Big Data SQL makes Hadoop servant, Oracle master

Ever since Cloudera’s October, 2012 announcement of its Impala SQL-on-Hadoop engine, it seems the database industry has been obsessed with fusing the SQL query language with Hadoop. These various pairings have roughly broken down into two broad groups: standalone SQL-on-Hadoop engines from Hadoop distribution vendors, and SQL-to-Hadoop bridges from various relational database and data warehouse vendors, including Teradata, HP Vertica, IBM and Microsoft.

SQL on Hadoop, redux
Oracle has had an offering out there too, in the form of its Big Data Connectors and, most interestingly, its Oracle SQL Connector for HDFS (OSCH). That connector allowed data in Hive tables and HDFS files to be imported into the Oracle Database catalog as external tables which could then be queried with Oracle SQL and even joined to physical tables in the Oracle Database.

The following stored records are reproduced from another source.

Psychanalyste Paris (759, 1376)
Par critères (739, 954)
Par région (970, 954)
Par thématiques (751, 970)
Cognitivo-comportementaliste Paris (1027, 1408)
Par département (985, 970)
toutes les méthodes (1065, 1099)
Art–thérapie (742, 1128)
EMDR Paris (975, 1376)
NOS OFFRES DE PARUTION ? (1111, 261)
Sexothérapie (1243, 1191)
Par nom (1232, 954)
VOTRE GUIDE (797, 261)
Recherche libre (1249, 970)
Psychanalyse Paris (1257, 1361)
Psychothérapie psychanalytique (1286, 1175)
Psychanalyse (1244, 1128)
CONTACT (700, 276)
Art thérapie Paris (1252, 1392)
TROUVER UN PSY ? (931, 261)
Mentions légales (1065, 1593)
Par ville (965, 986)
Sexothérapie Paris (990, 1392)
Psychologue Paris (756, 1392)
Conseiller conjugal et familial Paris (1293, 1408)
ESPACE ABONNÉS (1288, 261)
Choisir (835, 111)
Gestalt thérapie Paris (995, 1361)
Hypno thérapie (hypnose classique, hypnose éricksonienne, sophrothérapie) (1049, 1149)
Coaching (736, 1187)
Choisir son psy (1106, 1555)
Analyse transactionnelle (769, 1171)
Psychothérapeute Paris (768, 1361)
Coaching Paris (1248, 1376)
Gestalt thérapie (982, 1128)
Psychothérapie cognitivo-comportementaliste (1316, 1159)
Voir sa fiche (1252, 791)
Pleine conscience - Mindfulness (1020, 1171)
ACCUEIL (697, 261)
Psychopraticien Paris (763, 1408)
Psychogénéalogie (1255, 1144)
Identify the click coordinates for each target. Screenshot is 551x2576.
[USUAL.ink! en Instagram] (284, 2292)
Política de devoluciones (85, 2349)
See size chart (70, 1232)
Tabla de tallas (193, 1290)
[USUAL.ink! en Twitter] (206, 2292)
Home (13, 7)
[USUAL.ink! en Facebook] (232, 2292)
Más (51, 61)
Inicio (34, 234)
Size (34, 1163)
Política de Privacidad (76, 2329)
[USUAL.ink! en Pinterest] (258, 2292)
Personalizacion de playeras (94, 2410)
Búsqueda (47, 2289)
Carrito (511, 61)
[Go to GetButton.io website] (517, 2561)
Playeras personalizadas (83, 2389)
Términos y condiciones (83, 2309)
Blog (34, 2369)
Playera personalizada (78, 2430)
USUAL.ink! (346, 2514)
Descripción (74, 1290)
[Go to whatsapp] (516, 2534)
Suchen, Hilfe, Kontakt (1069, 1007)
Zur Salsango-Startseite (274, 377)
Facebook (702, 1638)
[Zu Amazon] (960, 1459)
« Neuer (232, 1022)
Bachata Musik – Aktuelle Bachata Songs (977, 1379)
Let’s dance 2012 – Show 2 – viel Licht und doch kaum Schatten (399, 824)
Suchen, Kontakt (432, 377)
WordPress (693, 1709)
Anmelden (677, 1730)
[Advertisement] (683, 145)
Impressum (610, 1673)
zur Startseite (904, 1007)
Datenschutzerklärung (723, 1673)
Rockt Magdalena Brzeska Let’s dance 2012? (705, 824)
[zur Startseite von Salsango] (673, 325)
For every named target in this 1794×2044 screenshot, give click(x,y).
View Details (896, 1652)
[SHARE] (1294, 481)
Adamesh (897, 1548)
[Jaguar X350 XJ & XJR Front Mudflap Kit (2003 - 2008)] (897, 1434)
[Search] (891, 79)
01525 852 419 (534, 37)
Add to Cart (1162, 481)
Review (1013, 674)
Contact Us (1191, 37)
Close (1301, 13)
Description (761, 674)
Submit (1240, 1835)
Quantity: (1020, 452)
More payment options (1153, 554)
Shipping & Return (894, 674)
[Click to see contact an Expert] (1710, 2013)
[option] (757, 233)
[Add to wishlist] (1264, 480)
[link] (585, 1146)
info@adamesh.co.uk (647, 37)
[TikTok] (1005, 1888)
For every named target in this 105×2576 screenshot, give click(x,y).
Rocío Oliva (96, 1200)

My own observation was that Oracle didn’t push OSCH very hard, and I wasn’t certain why that was. But today the reason became apparent: Oracle had a much more sophisticated Hadoop integration technology under development. Tuesday, Oracle announced that technology, called Oracle Big Data SQL (BDS), to be made generally available on its Big Data Appliance this calendar quarter (that is, sometime before October).

Rather than just consume Oracle’s press release, I requested a briefing, and was able to speak with Dan McClary, Oracle’s principal product manager for Big Data and Hadoop. I was lucky to have this briefing; McClary was able to explain how BDS works in great detail.

What’s changed
So how different are OSCH and BDS? Vastly so. McClary explained to me that OSCH was never really intended to be used for interactive query, but rather for ETL-like scenarios. While that seemed just a tad revisionist to me, I was nonetheless impressed with BDS’ much greater capabilities. Essentially, what Oracle did with BDS was to build a translator of sorts that works natively with both Oracle and Hadoop.

On the Hadoop side, BDS uses its Smart Scan for Hadoop technology, which interfaces directly with Hadoop’s YARN cluster management layer to parallelize properly across the cluster. BDS can query Hadoop data in virtually any format, including custom formats, as long as a “SerDe” (serializer-deserializer) is available. BDS will also determine schema as it reads the data, a key concept in the Hadoop world. On the Oracle side, BDS returns the data in Oracle Block Stream format so the Exadata Database Machine can work with it natively. BDS and Smart Scan for Hadoop are, in McClary’s words, “Oracle on the top, Hadoop on the bottom.”

NoSQL and security
BDS also allows standard JSON functions to be used in Oracle SQL and will then query natively against JSON data in HDFS. That means semi-structured data can be queried with SQL and this capability will be useable against the Oracle NoSQL Database when BDS becomes generally available. McClary told me there was a strong possibility that this NoSQL interface could eventually be extended to work with HBase, Cassandra and even MongoDB.

Finally, BDS also makes use of Apache Sentry such that Oracle’s own role-based security scheme can be projected over Hadoop data. Other, more advanced security capabilities, including data redaction, can be enforced over Hadoop data, as long as that data is queried through Oracle. This makes possible a model whereby production Hadoop clusters are locked down, and users get to the cluster data exclusive via Oracle, through which very granular and specific role-based security is imposed and enforced.

Hadoop as workhorse
While the industry has no shortage of SQL-on-Hadoop solutions, SQL-to-Hadoop bridges are a bit different from standalone solutions like Hive and Impala. The bridges don’t merely allow SQL-knowledgeable professionals to work with Hadoop. Instead, they bring Hadoop data to specific database platforms, effectively utilizing Hadoop as a specialized, embedded engine, rather than exposing it as a new database platform in its own right.

I covered Actian’s Hadoop SQL Edition in my Weekly Update two weeks ago. Actian’s product, which integrates its Vector database with Hadoop, was coincidentally made generally available Tuesday, the same day BDS was announced. Big Data SQL and Hadoop SQL Edition take different architectural approaches, but they both embed Hadoop. Microsoft does something similar with its Analytics Platform System, released in April.

Like other infrastructure, Hadoop is most powerful when it recedes from view and works behind the scenes. So expect to see more Hadoop-embedded solutions emerge. In fact, Oracle’s McClary said BDS technology may even make its way from Exadata and the Big Data Appliance to the mainstream Oracle database.